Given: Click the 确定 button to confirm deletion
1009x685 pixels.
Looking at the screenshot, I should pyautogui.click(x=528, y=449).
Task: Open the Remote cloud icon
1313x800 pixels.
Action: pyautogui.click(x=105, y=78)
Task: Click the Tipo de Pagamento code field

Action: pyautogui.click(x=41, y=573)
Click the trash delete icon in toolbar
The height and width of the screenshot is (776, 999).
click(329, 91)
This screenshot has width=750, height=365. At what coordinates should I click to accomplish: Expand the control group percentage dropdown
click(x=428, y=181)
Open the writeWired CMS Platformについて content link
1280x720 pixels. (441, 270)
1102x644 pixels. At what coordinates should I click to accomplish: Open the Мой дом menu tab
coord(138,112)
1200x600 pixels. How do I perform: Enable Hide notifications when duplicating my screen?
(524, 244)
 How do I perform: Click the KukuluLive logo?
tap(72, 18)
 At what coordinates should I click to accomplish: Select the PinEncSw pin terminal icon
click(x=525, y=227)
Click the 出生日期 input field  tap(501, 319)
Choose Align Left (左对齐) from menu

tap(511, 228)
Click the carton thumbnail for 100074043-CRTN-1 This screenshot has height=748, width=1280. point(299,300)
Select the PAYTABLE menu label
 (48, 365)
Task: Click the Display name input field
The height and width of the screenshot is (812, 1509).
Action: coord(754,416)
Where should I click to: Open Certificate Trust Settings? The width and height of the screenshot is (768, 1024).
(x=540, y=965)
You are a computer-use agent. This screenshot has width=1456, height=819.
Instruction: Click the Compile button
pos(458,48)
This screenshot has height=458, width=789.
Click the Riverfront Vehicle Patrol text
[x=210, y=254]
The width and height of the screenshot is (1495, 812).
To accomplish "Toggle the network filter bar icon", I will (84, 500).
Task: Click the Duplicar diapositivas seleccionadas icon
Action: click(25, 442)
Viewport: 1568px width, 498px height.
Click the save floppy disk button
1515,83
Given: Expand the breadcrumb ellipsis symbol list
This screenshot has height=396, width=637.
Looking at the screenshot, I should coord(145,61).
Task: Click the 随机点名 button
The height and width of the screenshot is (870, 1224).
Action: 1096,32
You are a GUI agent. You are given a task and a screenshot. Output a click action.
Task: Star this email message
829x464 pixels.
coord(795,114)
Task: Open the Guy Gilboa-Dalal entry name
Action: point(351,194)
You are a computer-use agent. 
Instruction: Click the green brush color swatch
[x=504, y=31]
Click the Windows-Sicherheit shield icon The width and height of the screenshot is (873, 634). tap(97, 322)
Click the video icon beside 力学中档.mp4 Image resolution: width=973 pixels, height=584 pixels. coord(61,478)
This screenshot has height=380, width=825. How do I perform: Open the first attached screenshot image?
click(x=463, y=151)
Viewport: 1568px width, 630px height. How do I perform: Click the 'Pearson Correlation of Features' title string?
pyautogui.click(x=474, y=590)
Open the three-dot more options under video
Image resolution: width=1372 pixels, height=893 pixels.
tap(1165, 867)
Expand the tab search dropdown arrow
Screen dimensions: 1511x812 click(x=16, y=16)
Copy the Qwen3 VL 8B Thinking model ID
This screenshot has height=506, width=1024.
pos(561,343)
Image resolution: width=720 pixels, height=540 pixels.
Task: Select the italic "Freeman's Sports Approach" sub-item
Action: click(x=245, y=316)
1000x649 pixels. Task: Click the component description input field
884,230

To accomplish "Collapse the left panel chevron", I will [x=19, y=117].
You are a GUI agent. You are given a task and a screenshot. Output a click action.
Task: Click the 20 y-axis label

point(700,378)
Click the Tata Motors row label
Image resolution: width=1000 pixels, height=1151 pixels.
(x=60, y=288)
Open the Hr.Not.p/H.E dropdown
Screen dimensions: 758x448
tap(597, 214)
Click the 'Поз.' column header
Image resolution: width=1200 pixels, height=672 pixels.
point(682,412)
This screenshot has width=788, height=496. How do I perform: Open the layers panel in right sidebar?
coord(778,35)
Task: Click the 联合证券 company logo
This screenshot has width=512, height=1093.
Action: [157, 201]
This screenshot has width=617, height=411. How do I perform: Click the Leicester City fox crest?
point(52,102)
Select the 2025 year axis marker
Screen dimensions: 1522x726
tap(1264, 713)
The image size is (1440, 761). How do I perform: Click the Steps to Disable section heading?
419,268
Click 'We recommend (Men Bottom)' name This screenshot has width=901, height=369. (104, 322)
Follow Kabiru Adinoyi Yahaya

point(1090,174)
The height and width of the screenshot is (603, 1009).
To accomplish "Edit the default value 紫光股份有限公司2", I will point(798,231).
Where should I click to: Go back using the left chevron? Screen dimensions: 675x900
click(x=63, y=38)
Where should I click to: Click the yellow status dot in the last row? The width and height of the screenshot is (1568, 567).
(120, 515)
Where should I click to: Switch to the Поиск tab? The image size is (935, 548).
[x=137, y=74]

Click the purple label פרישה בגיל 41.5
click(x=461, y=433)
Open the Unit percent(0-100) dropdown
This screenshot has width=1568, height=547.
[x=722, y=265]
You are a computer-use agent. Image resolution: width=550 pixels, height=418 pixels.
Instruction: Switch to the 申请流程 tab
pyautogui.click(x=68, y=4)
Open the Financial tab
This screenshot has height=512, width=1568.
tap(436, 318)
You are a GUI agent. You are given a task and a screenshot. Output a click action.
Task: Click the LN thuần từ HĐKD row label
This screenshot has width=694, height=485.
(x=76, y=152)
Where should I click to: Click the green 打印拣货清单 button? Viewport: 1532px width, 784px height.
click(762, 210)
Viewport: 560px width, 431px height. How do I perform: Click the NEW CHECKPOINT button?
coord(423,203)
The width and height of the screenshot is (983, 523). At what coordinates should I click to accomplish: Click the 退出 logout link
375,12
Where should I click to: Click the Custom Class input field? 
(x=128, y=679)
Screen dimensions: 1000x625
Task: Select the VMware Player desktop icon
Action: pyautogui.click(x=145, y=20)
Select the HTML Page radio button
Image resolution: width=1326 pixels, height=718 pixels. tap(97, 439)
=-=-=
* [Exercise brief]:
With every line intact, print the records above again.

* [Result of this task]:
Given: Click the 确定 button to confirm deletion
1009x685 pixels.
Looking at the screenshot, I should pyautogui.click(x=528, y=449).
Task: Open the Remote cloud icon
1313x800 pixels.
Action: pyautogui.click(x=105, y=78)
Task: Click the Tipo de Pagamento code field

Action: pyautogui.click(x=41, y=573)
Click the trash delete icon in toolbar
The height and width of the screenshot is (776, 999).
click(329, 91)
This screenshot has width=750, height=365. At what coordinates should I click to accomplish: Expand the control group percentage dropdown
click(x=428, y=181)
Open the writeWired CMS Platformについて content link
1280x720 pixels. (441, 270)
1102x644 pixels. At what coordinates should I click to accomplish: Open the Мой дом menu tab
coord(138,112)
1200x600 pixels. How do I perform: Enable Hide notifications when duplicating my screen?
(524, 244)
 How do I perform: Click the KukuluLive logo?
tap(72, 18)
 At what coordinates should I click to accomplish: Select the PinEncSw pin terminal icon
click(x=525, y=227)
Click the 出生日期 input field  tap(501, 319)
Choose Align Left (左对齐) from menu

tap(511, 228)
Click the carton thumbnail for 100074043-CRTN-1 This screenshot has height=748, width=1280. point(299,300)
Select the PAYTABLE menu label
 (48, 365)
Task: Click the Display name input field
The height and width of the screenshot is (812, 1509).
Action: coord(754,416)
Where should I click to: Open Certificate Trust Settings? The width and height of the screenshot is (768, 1024).
(x=540, y=965)
You are a computer-use agent. This screenshot has width=1456, height=819.
Instruction: Click the Compile button
pos(458,48)
This screenshot has height=458, width=789.
Click the Riverfront Vehicle Patrol text
[x=210, y=254]
The width and height of the screenshot is (1495, 812).
To accomplish "Toggle the network filter bar icon", I will (84, 500).
Task: Click the Duplicar diapositivas seleccionadas icon
Action: click(25, 442)
Viewport: 1568px width, 498px height.
Click the save floppy disk button
1515,83
Given: Expand the breadcrumb ellipsis symbol list
This screenshot has height=396, width=637.
Looking at the screenshot, I should coord(145,61).
Task: Click the 随机点名 button
The height and width of the screenshot is (870, 1224).
Action: 1096,32
You are a GUI agent. You are given a task and a screenshot. Output a click action.
Task: Star this email message
829x464 pixels.
coord(795,114)
Task: Open the Guy Gilboa-Dalal entry name
Action: point(351,194)
You are a computer-use agent. 
Instruction: Click the green brush color swatch
[x=504, y=31]
Click the Windows-Sicherheit shield icon The width and height of the screenshot is (873, 634). tap(97, 322)
Click the video icon beside 力学中档.mp4 Image resolution: width=973 pixels, height=584 pixels. coord(61,478)
This screenshot has height=380, width=825. How do I perform: Open the first attached screenshot image?
click(x=463, y=151)
Viewport: 1568px width, 630px height. How do I perform: Click the 'Pearson Correlation of Features' title string?
pyautogui.click(x=474, y=590)
Open the three-dot more options under video
Image resolution: width=1372 pixels, height=893 pixels.
tap(1165, 867)
Expand the tab search dropdown arrow
Screen dimensions: 1511x812 click(x=16, y=16)
Copy the Qwen3 VL 8B Thinking model ID
This screenshot has height=506, width=1024.
pos(561,343)
Image resolution: width=720 pixels, height=540 pixels.
Task: Select the italic "Freeman's Sports Approach" sub-item
Action: click(x=245, y=316)
1000x649 pixels. Task: Click the component description input field
884,230

To accomplish "Collapse the left panel chevron", I will [x=19, y=117].
You are a GUI agent. You are given a task and a screenshot. Output a click action.
Task: Click the 20 y-axis label

point(700,378)
Click the Tata Motors row label
Image resolution: width=1000 pixels, height=1151 pixels.
(x=60, y=288)
Open the Hr.Not.p/H.E dropdown
Screen dimensions: 758x448
tap(597, 214)
Click the 'Поз.' column header
Image resolution: width=1200 pixels, height=672 pixels.
point(682,412)
This screenshot has width=788, height=496. How do I perform: Open the layers panel in right sidebar?
coord(778,35)
Task: Click the 联合证券 company logo
This screenshot has width=512, height=1093.
Action: [157, 201]
This screenshot has width=617, height=411. How do I perform: Click the Leicester City fox crest?
point(52,102)
Select the 2025 year axis marker
Screen dimensions: 1522x726
tap(1264, 713)
The image size is (1440, 761). How do I perform: Click the Steps to Disable section heading?
419,268
Click 'We recommend (Men Bottom)' name This screenshot has width=901, height=369. (104, 322)
Follow Kabiru Adinoyi Yahaya

point(1090,174)
The height and width of the screenshot is (603, 1009).
To accomplish "Edit the default value 紫光股份有限公司2", I will point(798,231).
Where should I click to: Go back using the left chevron? Screen dimensions: 675x900
click(x=63, y=38)
Where should I click to: Click the yellow status dot in the last row? The width and height of the screenshot is (1568, 567).
(120, 515)
Where should I click to: Switch to the Поиск tab? The image size is (935, 548).
[x=137, y=74]

Click the purple label פרישה בגיל 41.5
click(x=461, y=433)
Open the Unit percent(0-100) dropdown
This screenshot has width=1568, height=547.
[x=722, y=265]
You are a computer-use agent. Image resolution: width=550 pixels, height=418 pixels.
Instruction: Switch to the 申请流程 tab
pyautogui.click(x=68, y=4)
Open the Financial tab
This screenshot has height=512, width=1568.
tap(436, 318)
You are a GUI agent. You are given a task and a screenshot. Output a click action.
Task: Click the LN thuần từ HĐKD row label
This screenshot has width=694, height=485.
(x=76, y=152)
Where should I click to: Click the green 打印拣货清单 button? Viewport: 1532px width, 784px height.
click(762, 210)
Viewport: 560px width, 431px height. How do I perform: Click the NEW CHECKPOINT button?
coord(423,203)
The width and height of the screenshot is (983, 523). At what coordinates should I click to accomplish: Click the 退出 logout link
375,12
Where should I click to: Click the Custom Class input field? 
(x=128, y=679)
Screen dimensions: 1000x625
Task: Select the VMware Player desktop icon
Action: pyautogui.click(x=145, y=20)
Select the HTML Page radio button
Image resolution: width=1326 pixels, height=718 pixels. tap(97, 439)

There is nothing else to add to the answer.